HPN424, a Half-Life Extended, PSMA/CD3-Specific TriTAC for the Treatment of Metastatic Prostate Cancer

摘要

Metastatic castration-resistant prostate cancer (mCRPC) is diagnosed in up to 50,000 patients annually in the US alone, and roughly 27,000 patients succumb to it each year. Once metastasized beyond regional lymph nodes, the 5-year survival rate is 30%. While novel therapeutics like abiraterone and enzalutamide have improved treatment options for mCRPC, a curative therapy is urgently needed. HPN424 is a single polypeptide antibody derivative called TriTAC (Tri-specific T cell Activating Construct) which is being developed for the treatment of mCRPC. The TriTAC platform addresses shortcomings of other T cell engagers including short serum half-life, limited tissue penetration, and manufacturability. HPN424 is designed to bind simultaneously to CD3epsilon on T cells and to prostate specific membrane antigen (PSMA, FOLH1) on prostate cancer cells. PSMA is expressed in >90% of malignant lesions and, outside the central nervous system, its normal tissue expression is largely restricted to prostate. A third domain of HPN424 binds to serum albumin providing half-life extension. With a molecular weight of approximately 50 KDa, TriTACs are expected to diffuse faster into human tumor tissues than is possible with antibodies given the high interstitial pressure and dense extracellular matrix in solid tumors. HPN424 binds human PSMA with sub-nanomolar affinity in the presence of serum albumin and efficiently targets PSMA in model systems. When incubated in co-cultures with resting, human T cells and prostate cancer cells, HPN424 activates T cells, induces cytokine production, T cell proliferation, and redirected target cell killing with single digit picomolar EC[50] values.

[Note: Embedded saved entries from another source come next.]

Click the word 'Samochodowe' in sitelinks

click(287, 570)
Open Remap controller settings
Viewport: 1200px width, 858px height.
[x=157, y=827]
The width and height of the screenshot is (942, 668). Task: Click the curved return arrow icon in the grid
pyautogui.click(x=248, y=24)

When administered to mice bearing human prostate cancer xenografts and human T cells, HPN424 eradicates subcutaneous tumors. HPN424 affinity for CD3 and albumin are comparable for human and cynomolgus monkey proteins; however, HPN424 binds poorly to cynomolgus PSMA. HPN424 was very well tolerated in non-human primates (NHP) with doses of up to 3 mg/kg given weekly four times. Although on-target mediated findings may be under-represented in NHP, dose-dependent transient pharmacodynamic changes in cytokines and T cell activation markers were observed, consistent with T cell engagement. Pharmacokinetic analysis and serum half-life supports weekly administration in humans.